**SOURCE PASSAGE**:
A pregnant woman’s high blood sugar level is linked to a significantly greater long-term risk of obesity in her child—even more than a decade later, a new study reports. The higher the woman’s blood sugar, the greater the risk of her child being obese.
“The mother’s blood sugar level during pregnancy is an independent contributor to the child’s weight and risk of being obese later in childhood,” says corresponding study author Boyd Metzger, professor emeritus of medicine in endocrinology at Northwestern University Feinberg School of Medicine.
“We’ve known for a long time that family characteristics predict a lot about how you’re going to look…,” Metzger says. “This is above and beyond the mother’s weight. This takes into account all those other factors.”
Higher risk for moms, too
Mothers with higher-than-normal blood sugar during pregnancy—even if not high enough to meet the definition for gestational diabetes commonly used in the US today—also were significantly more likely to have developed type 2 diabetes a decade after pregnancy than their counterparts without high blood sugar.

Stored data entries

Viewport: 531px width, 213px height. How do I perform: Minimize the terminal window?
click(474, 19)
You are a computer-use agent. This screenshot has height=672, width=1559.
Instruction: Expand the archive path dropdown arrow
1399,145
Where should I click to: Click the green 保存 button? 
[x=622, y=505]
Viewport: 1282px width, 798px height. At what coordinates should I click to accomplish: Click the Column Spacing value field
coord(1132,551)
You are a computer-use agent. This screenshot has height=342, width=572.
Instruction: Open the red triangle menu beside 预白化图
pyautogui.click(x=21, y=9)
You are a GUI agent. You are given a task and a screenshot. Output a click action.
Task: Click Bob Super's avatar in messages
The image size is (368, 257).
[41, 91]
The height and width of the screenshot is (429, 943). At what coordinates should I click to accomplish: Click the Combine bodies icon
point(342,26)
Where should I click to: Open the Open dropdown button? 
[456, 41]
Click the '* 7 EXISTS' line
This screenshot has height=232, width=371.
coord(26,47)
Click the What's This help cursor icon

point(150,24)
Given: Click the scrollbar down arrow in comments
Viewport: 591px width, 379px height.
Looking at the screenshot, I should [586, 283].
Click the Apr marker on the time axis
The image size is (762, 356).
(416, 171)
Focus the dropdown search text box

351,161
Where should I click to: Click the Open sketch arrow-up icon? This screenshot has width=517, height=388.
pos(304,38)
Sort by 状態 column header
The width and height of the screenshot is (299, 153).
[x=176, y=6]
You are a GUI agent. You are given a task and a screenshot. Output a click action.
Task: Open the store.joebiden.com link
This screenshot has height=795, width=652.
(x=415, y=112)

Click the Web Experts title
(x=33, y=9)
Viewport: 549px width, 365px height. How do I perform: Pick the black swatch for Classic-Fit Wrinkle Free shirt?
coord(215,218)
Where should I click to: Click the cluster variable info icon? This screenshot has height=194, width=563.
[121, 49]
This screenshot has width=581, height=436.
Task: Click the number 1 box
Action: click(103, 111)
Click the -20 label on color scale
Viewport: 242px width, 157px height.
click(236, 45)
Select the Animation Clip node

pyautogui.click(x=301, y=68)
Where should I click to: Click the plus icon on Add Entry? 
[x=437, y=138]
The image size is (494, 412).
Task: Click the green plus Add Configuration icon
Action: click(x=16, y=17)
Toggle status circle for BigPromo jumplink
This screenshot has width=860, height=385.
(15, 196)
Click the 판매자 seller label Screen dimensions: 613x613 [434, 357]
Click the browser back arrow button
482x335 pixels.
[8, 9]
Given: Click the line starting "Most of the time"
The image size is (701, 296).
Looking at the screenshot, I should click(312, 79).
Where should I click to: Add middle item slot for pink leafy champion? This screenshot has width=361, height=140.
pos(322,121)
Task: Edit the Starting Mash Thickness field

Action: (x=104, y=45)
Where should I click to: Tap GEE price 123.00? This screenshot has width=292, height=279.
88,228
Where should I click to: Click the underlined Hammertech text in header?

**WHAT IS NEEDED**:
From the passage on maternal blood sugar and childhood obesity above, write out the stretch from "Higher risk for" through "high blood sugar." with no changes to its wording.

**YOUR RESPONSE**:
Higher risk for moms, too
Mothers with higher-than-normal blood sugar during pregnancy—even if not high enough to meet the definition for gestational diabetes commonly used in the US today—also were significantly more likely to have developed type 2 diabetes a decade after pregnancy than their counterparts without high blood sugar.